CONTRASTING FACILITATION STYLES FOR SUSTAINABLE LEARNING
, C. Brandt2
1Abu Dhabi University (UNITED ARAB EMIRATES)
2Petroleum Institute (UNITED ARAB EMIRATES)
This paper examines how a process of facilitation can encourage and support the spread of learning throughout the organization. Using contrasting styles of facilitation with senior government employees on a management development action learning program, the extent of learning application to the wider organization was reviewed and recommendations made that could influence the learning process such that it could be considered sustainable. These can enable sustainable factors to be embedded in future learning strategies to achieve greater impact and stakeholder value in terms of moving learning from being primarily an individual process to one of more collective and lasting benefit.
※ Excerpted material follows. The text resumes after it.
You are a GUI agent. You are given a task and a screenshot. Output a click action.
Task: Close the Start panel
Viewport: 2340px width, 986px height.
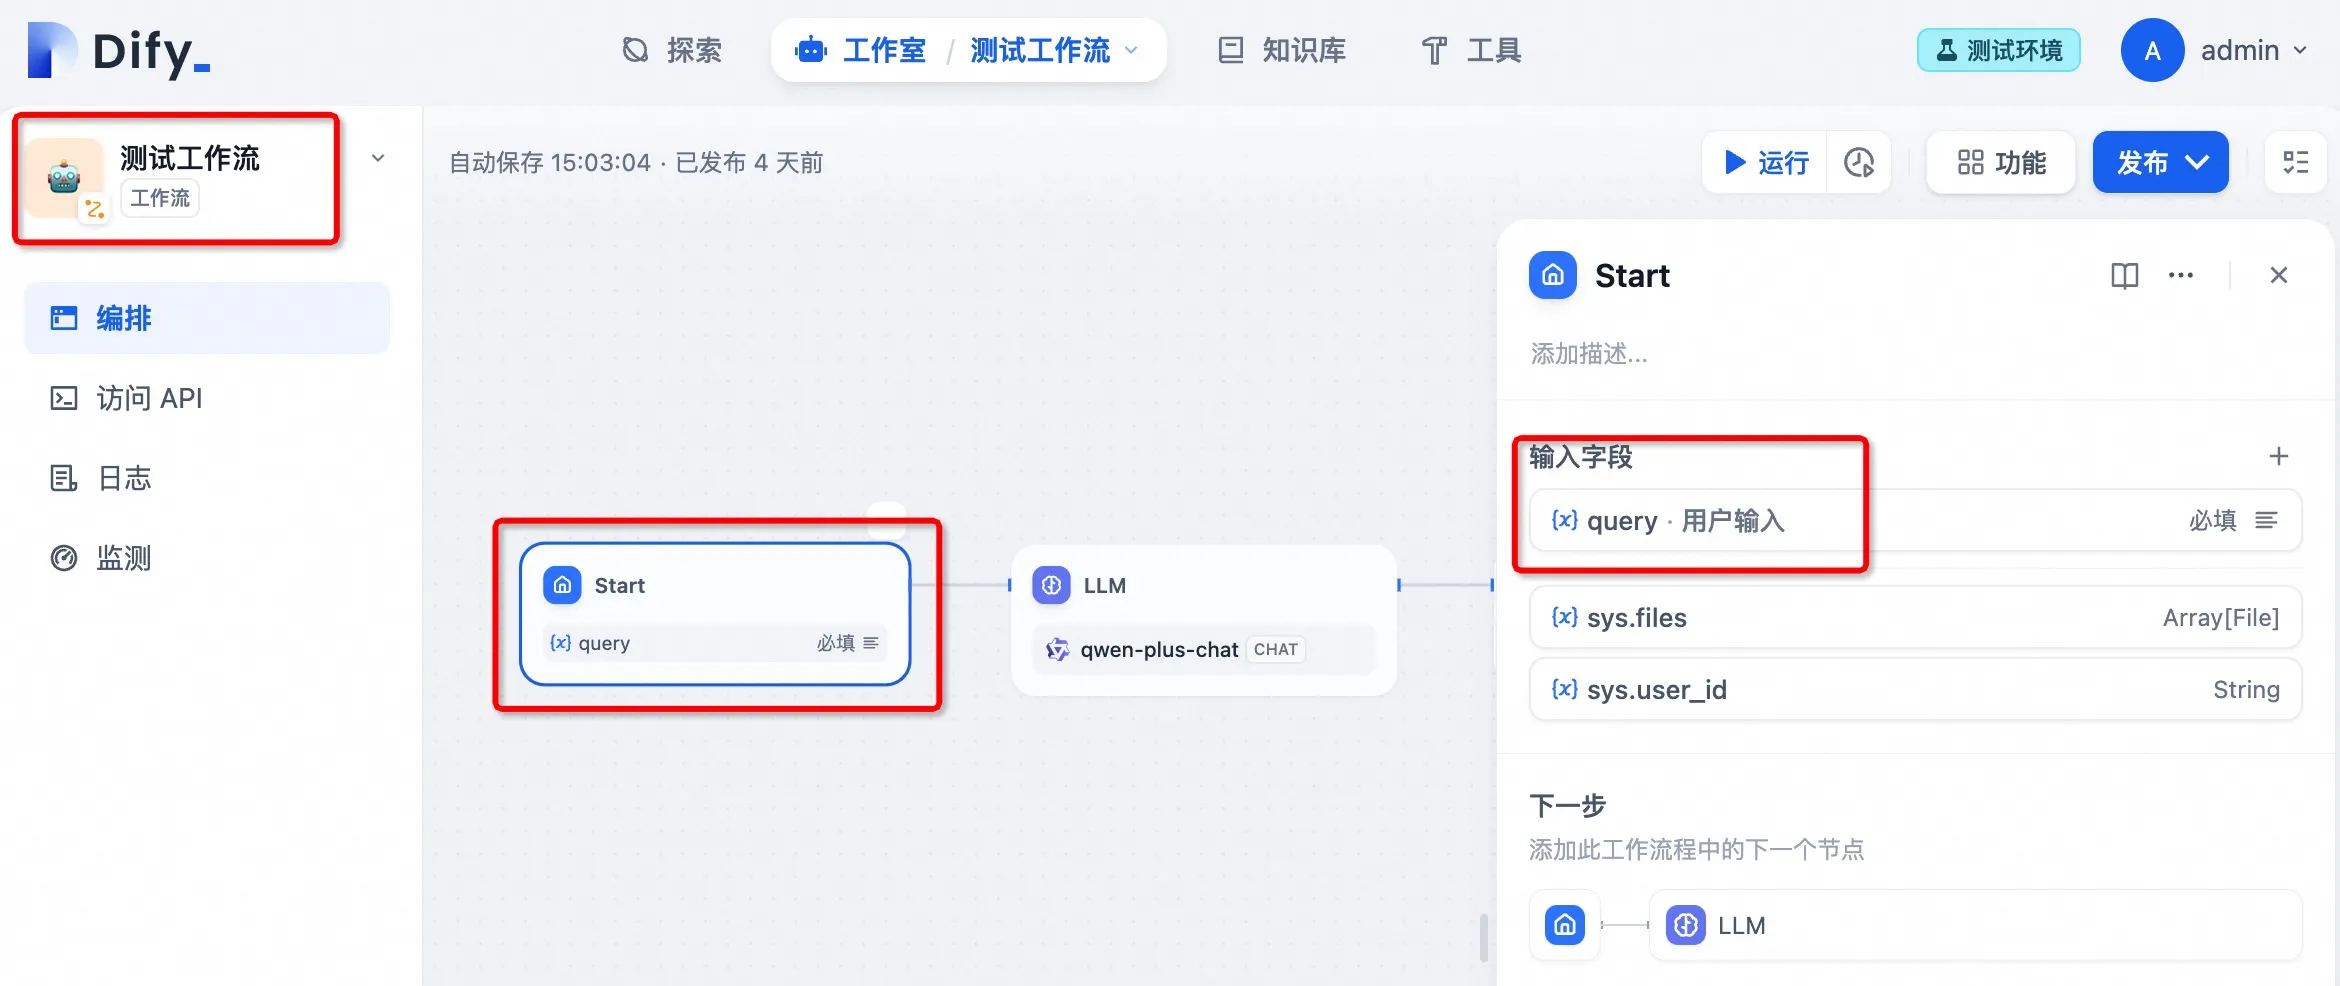point(2278,275)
Facilitation style was viewed as a range from directive (initiating discussion) to non-directive (group members initiating discussion) and feedback was also viewed as a range with prescriptive feedback providing an effect on interpersonal behaviour and diagnostic feedback seeking questions or rationale for interpersonal interactions. Sustainable learning is derived from a social constructivist theory where the relational view of learning is grounded in a collective sense making and the learning process is facilitated by reflection, critical reflection and ultimately critical self-reflection. Learning is not considered to be dependent upon teaching skills or scholarly knowledge but dependent upon the attitudinal qualities in the personal relationship between the facilitator and learner. Using qualitative research methods, program participants were divided into two groups with the facilitator using a directive diagnostic style with one group and a non-directive diagnostic style with the other group. Their experiences in relation to addressing real-time management problems provided a variety of data that enabled identification of the extent of learning application or transfer that had occurred. For both groups the sustainable learning processes that were perceived as being helpful or contributing to the transfer of learning could be referred to as ‘relationship’ or ‘people’ variables rather than structural organization issues. It was considered likely that the passing on of expertise and embedding it into the routines of the organization as sustainable learning could be more people-dependent than structure-dependent.